"Pacifism and the Rise of Stalinism in France: A Legacy of World War I" Abstract:
This paper will examine pacifist trends in French thought that emerged during the First World War, as well as the complex interwar legacy of pacifism. Focusing on the trajectories of Romain Rolland and Henri Barbusse – arguably the two most prominent politically active intellectuals in France at the time – Sobanet will argue that the pacifism that was an outgrowth of World War I created fertile ground for the rise of Stalinism in France, ultimately contributing to a dramatic rise in political tensions in the 1930s. This study will include analysis of Rolland’s and Barbusse’s fiction and non-fiction and will include an exploration of very recently released archival material related to both authors.

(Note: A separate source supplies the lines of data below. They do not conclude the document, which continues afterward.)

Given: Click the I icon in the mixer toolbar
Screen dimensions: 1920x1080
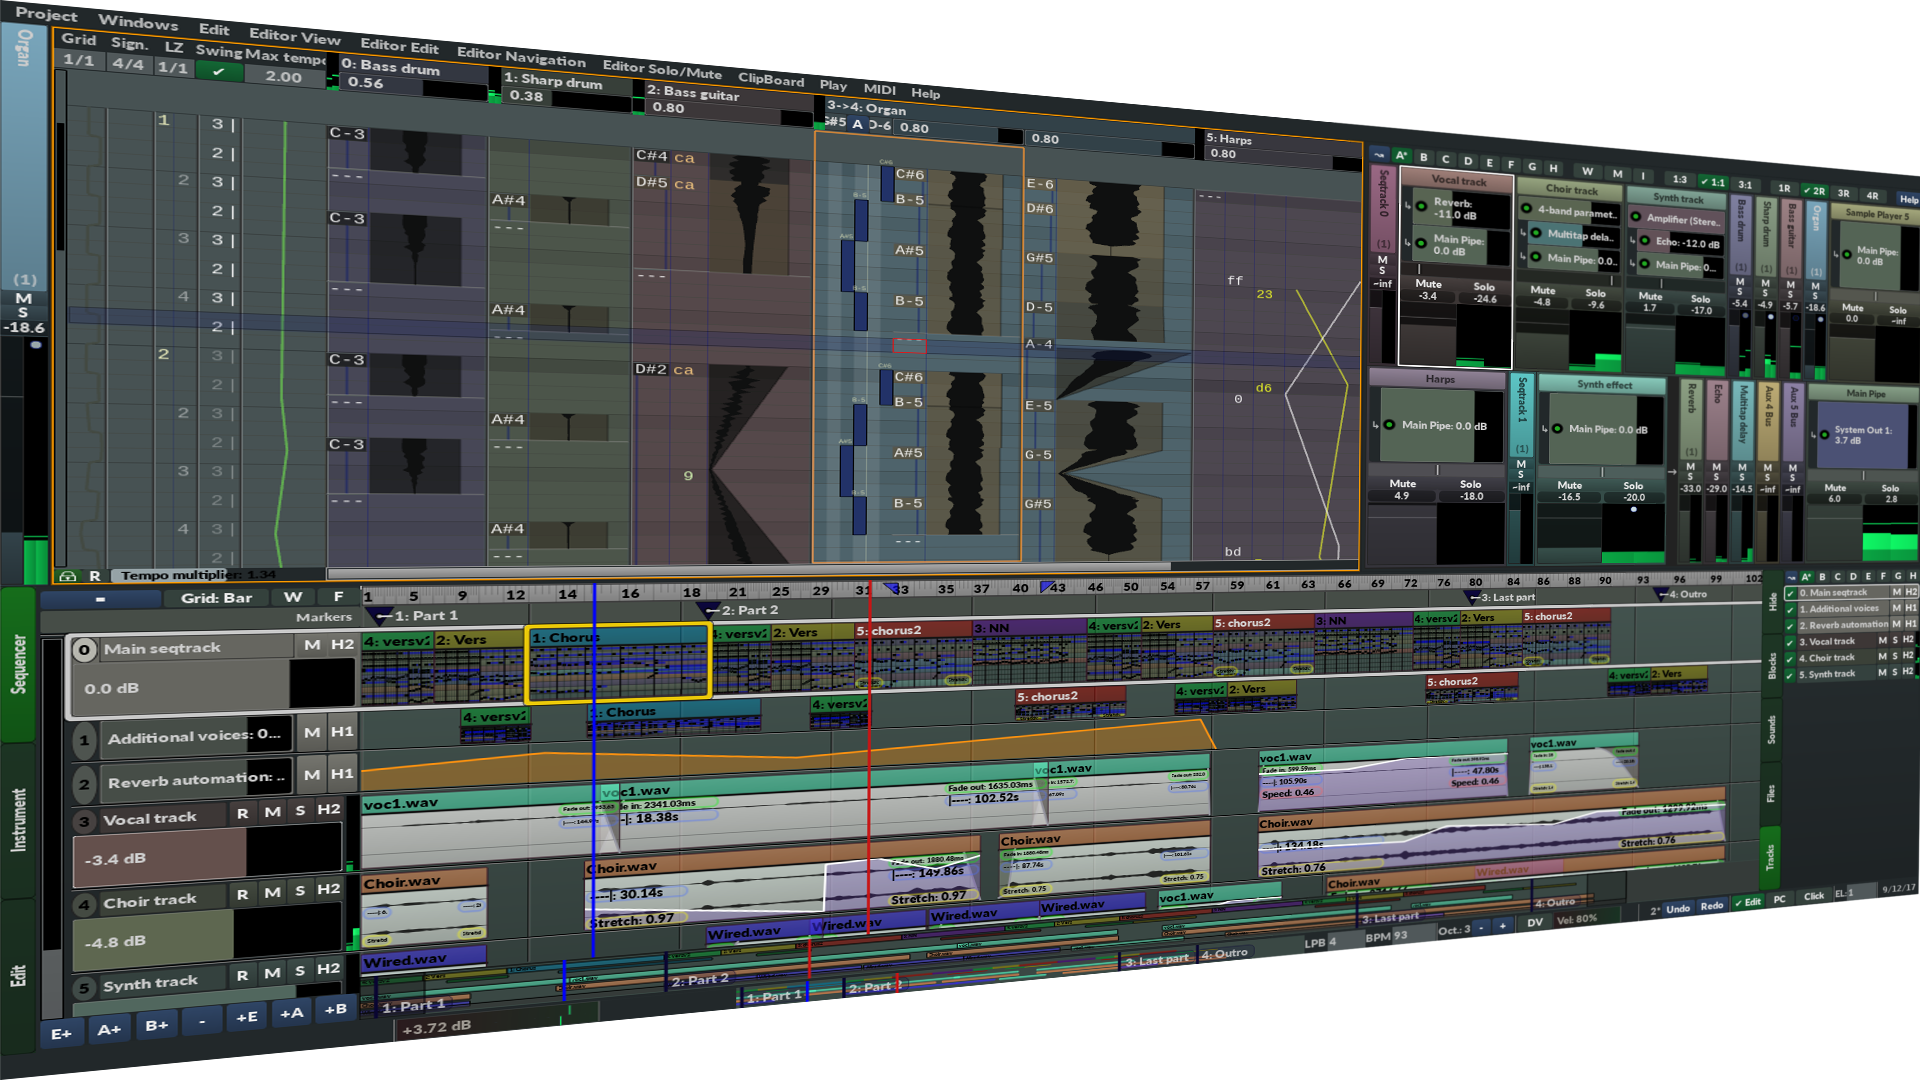Looking at the screenshot, I should pos(1643,174).
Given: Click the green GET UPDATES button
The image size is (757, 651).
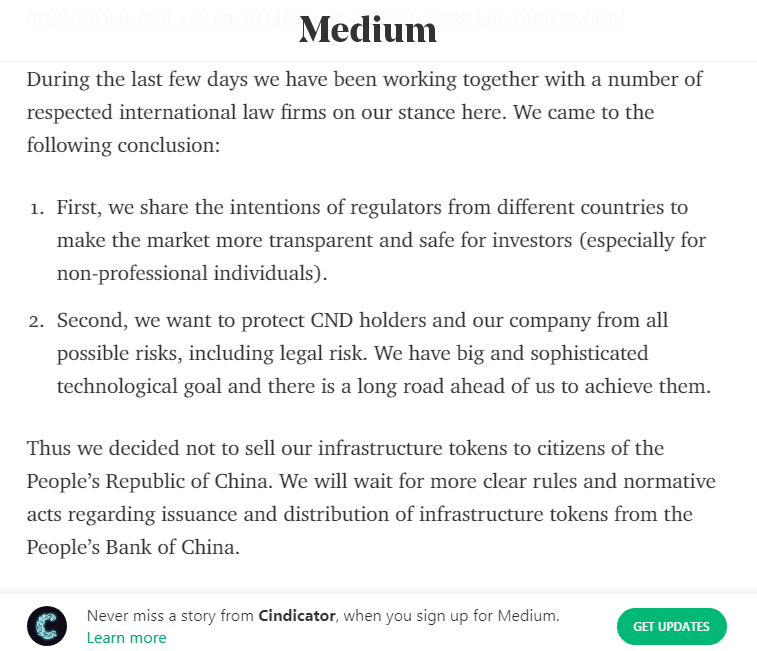Looking at the screenshot, I should click(672, 626).
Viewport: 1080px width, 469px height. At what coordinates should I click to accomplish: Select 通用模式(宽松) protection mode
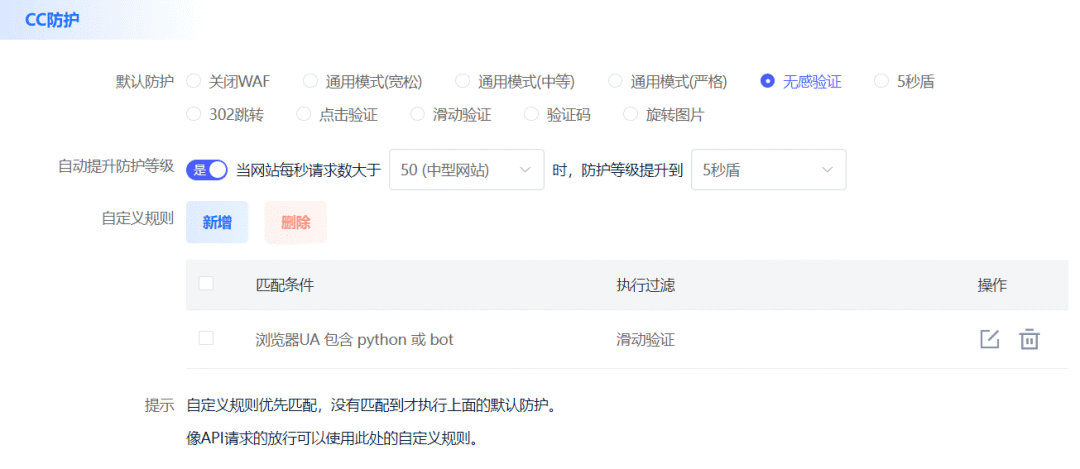310,81
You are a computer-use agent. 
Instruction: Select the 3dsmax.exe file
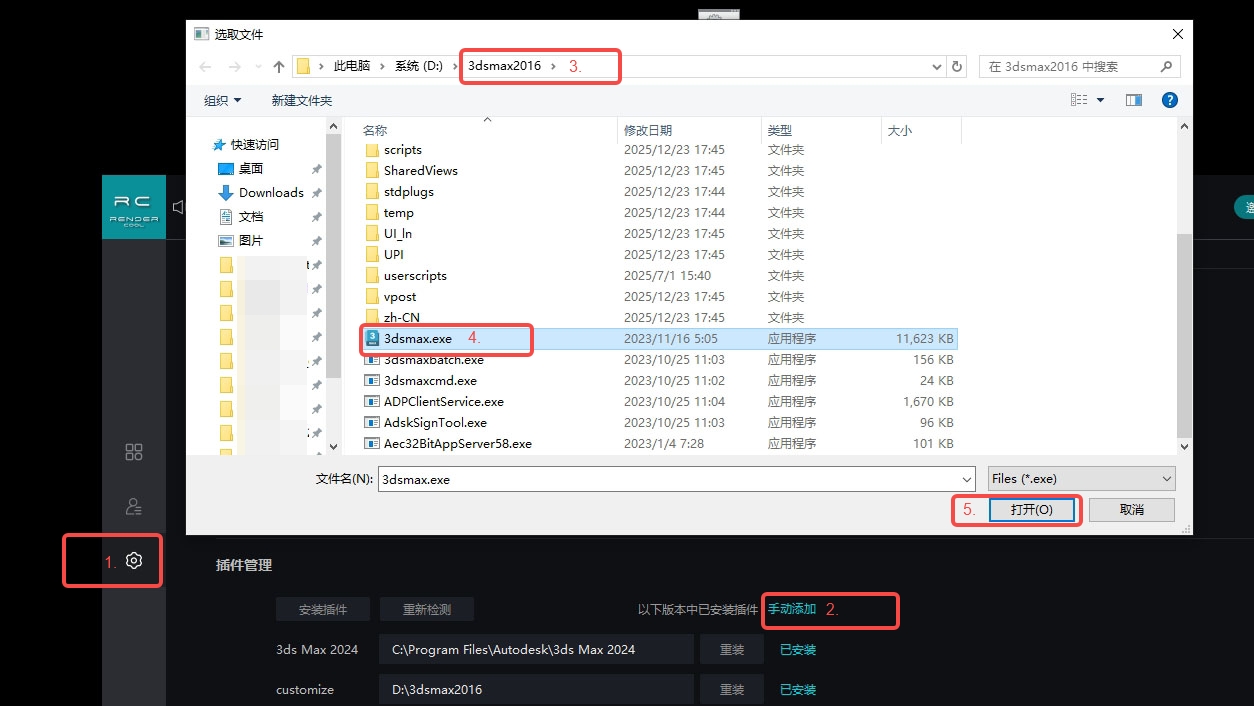click(417, 339)
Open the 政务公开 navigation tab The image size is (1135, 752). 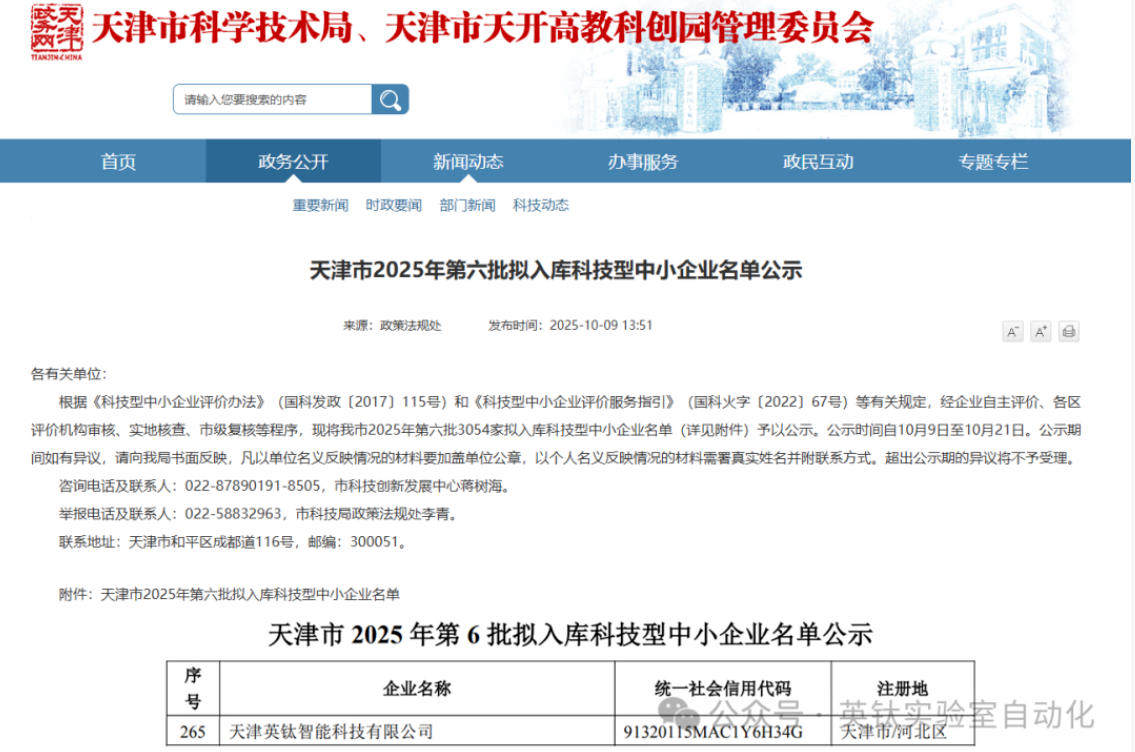click(x=293, y=162)
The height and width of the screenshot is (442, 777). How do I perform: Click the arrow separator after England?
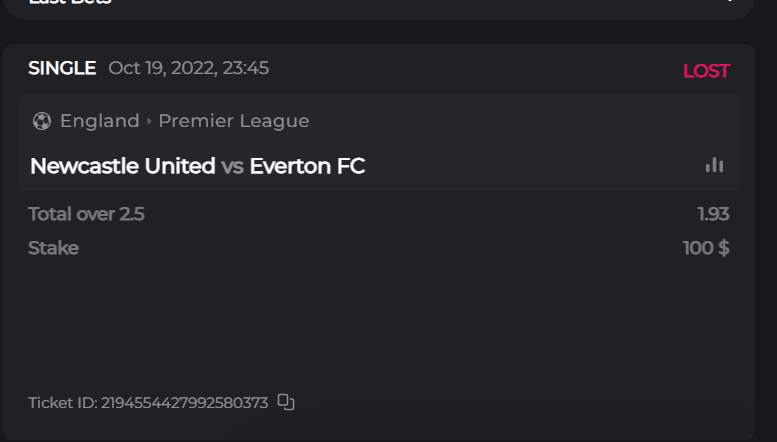[149, 121]
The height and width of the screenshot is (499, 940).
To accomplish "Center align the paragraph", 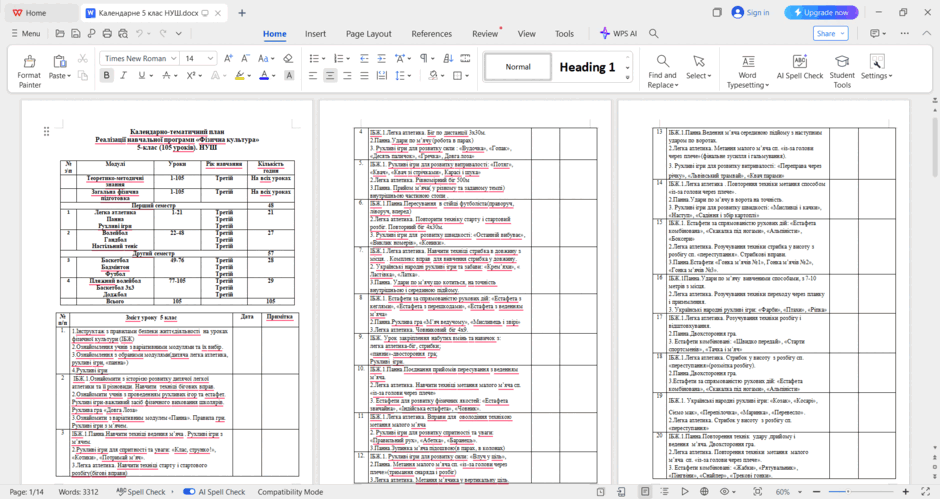I will pos(330,76).
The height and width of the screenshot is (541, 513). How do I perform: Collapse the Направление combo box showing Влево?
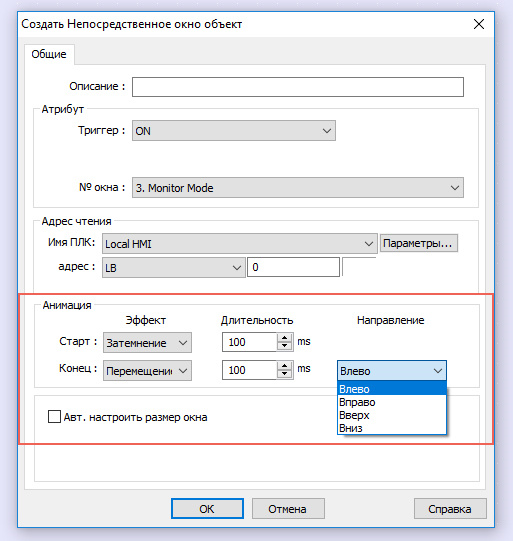coord(392,371)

Andrew Sobanet is Chair and Associate Professor of the Department of French at Georgetown University. His research interests include the contemporary novel, the twentieth-century novel, autobiography, non-fiction film, feature film, and twentieth and twenty-first-century European and American history. He is the author of Jail Sentences: Representing Prison in Twentieth-Century French Fiction (University of Nebraska Press, 2008), and has published widely on Vichy France (1940-44). He has been Associate Editor of the journal Contemporary French Civilization since 2011 and is currently at work on a book manuscript on Stalinism in France.